• _Records supplied_
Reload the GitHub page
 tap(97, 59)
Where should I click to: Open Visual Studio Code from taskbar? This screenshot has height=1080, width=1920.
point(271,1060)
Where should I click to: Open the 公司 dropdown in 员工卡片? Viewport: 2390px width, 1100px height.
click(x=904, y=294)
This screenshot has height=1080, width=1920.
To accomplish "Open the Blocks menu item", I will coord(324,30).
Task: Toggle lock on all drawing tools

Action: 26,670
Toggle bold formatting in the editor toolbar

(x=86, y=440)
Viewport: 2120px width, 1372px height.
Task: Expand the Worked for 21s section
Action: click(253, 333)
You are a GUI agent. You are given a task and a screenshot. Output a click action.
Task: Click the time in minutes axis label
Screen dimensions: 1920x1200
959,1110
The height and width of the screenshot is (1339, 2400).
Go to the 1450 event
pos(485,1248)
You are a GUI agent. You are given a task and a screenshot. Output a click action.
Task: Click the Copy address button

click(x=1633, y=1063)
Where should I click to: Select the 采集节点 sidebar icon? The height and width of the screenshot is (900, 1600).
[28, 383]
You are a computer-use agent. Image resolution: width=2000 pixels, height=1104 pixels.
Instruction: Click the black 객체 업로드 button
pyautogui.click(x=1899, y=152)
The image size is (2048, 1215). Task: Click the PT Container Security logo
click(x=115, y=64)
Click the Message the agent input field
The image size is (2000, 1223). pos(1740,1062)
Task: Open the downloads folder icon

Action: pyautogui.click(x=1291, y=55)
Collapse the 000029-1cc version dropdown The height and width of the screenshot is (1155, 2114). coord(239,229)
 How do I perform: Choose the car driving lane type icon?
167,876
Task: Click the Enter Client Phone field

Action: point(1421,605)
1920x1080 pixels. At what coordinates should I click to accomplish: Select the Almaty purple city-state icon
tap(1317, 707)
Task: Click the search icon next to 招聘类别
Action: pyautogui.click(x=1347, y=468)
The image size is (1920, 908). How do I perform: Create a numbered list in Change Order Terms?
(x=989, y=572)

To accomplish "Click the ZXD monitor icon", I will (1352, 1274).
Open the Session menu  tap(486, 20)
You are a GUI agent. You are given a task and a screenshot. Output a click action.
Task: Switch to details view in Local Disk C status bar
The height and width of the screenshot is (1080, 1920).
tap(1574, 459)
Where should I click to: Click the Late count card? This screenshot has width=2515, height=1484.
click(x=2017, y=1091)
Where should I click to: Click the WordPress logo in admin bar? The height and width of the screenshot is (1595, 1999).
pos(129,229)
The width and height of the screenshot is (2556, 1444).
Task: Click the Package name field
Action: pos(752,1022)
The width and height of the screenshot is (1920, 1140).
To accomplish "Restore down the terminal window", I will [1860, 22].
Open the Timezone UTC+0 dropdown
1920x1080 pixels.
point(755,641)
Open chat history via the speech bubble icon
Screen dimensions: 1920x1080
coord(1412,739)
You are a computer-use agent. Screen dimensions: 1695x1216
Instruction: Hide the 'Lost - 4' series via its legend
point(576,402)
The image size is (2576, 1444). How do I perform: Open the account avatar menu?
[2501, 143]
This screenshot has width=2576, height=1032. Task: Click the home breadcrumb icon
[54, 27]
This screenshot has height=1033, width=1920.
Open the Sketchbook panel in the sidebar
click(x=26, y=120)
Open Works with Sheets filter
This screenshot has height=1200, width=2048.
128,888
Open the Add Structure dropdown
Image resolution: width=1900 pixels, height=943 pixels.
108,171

• _Work task_
Return all lines above that mention the word "will".

• _Completed task_
To accomplish "Open the Blocks menu item", I will coord(324,30).
To accomplish "Click the ZXD monitor icon", I will (1352, 1274).
To accomplish "Restore down the terminal window", I will [1860, 22].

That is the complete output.